Locate every line in the rows that contains the word "accomplish" and copy each of those lines.

---------------

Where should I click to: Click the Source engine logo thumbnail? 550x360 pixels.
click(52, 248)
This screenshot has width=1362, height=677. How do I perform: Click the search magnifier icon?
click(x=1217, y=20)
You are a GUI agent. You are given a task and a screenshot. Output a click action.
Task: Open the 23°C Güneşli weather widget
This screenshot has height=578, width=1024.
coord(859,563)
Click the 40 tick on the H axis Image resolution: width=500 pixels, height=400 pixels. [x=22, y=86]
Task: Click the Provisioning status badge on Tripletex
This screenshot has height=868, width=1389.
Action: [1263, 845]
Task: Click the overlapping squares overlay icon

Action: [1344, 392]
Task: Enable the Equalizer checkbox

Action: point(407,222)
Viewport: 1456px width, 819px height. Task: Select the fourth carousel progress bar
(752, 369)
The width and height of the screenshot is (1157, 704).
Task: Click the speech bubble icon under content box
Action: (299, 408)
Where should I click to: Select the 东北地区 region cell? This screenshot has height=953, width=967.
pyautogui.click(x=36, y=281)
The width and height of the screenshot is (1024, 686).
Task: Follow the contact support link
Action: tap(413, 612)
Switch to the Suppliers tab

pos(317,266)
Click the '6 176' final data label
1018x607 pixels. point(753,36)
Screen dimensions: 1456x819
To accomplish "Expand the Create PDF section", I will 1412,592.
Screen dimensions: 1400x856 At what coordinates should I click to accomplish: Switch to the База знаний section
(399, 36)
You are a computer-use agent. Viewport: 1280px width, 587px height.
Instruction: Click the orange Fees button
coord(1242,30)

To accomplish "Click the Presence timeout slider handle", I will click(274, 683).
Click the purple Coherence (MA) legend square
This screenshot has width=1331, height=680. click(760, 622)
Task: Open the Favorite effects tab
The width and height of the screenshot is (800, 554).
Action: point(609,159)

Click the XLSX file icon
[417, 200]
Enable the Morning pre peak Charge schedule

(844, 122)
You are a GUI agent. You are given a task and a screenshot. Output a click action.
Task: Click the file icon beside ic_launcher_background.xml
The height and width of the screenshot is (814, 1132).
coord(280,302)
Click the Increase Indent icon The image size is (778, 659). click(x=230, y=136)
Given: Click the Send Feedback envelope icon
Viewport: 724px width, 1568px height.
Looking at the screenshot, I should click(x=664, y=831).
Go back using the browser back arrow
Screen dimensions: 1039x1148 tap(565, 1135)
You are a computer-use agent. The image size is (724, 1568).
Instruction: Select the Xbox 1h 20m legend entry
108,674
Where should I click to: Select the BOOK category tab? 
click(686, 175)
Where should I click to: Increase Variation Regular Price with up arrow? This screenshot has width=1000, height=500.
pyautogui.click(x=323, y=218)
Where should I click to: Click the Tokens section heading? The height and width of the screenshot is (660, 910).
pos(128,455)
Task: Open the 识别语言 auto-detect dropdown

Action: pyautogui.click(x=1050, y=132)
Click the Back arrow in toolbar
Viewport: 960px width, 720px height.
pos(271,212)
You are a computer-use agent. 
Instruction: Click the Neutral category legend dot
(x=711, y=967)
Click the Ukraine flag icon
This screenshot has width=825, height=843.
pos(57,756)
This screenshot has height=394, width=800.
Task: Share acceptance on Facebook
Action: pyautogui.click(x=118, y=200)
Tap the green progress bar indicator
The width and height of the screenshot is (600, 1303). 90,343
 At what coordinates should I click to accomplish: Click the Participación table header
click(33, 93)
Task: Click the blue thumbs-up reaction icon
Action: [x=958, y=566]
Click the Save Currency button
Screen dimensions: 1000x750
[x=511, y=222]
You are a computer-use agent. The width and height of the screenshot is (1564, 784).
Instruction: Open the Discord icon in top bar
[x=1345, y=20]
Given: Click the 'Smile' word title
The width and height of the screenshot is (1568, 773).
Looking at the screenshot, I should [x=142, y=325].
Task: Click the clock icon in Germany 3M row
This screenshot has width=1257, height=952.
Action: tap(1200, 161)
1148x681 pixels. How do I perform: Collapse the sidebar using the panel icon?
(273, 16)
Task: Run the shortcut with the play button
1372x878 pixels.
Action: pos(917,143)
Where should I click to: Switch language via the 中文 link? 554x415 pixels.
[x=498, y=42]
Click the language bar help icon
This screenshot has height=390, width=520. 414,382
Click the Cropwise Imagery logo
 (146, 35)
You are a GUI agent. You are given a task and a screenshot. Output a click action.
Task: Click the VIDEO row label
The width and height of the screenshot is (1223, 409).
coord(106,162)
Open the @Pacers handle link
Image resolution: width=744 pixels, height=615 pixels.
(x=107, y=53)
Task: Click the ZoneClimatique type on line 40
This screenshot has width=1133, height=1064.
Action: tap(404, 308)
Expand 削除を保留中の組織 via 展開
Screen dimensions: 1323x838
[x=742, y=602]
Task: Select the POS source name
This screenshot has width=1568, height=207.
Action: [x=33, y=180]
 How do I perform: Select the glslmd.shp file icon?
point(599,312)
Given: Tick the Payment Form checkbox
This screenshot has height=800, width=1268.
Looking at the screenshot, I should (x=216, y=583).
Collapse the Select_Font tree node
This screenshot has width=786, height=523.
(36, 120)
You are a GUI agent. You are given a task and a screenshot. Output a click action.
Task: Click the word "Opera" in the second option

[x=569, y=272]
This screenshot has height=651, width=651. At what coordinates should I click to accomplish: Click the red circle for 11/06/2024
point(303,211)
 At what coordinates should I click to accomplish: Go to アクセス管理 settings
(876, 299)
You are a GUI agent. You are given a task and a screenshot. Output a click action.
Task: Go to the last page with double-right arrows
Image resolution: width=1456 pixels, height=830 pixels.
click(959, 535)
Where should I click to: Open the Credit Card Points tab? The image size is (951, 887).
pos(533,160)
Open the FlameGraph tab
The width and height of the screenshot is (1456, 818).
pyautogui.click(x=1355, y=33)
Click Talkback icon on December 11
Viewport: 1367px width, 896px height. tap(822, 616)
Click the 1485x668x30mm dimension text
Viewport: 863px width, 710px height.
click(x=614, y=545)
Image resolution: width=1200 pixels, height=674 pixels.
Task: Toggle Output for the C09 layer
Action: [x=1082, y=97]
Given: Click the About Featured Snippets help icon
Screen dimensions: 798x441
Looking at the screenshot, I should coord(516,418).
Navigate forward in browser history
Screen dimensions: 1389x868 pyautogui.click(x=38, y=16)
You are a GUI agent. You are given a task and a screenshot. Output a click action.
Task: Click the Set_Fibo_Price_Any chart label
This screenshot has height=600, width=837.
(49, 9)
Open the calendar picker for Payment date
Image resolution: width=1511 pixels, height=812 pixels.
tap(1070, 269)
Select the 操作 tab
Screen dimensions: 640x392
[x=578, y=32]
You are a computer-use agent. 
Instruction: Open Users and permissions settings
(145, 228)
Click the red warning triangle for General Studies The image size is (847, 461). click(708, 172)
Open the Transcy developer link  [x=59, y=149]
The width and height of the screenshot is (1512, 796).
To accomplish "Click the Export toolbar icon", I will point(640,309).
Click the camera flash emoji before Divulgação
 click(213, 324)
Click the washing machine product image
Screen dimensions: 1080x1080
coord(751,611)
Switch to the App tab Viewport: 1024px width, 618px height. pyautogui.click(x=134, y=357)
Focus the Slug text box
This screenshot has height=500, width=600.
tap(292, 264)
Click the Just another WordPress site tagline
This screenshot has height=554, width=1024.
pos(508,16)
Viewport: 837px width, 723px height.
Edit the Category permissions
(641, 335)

---------------

▸ PROBLEM SOLUTION
To accomplish "Expand the Create PDF section", I will 1412,592.
Screen dimensions: 1400x856 At what coordinates should I click to accomplish: Switch to the База знаний section
To accomplish "Click the Presence timeout slider handle", I will click(274, 683).
 At what coordinates should I click to accomplish: Click the Participación table header
This screenshot has height=651, width=651. At what coordinates should I click to accomplish: Click the red circle for 11/06/2024
 At what coordinates should I click to accomplish: Go to アクセス管理 settings
To accomplish "Click the Export toolbar icon", I will point(640,309).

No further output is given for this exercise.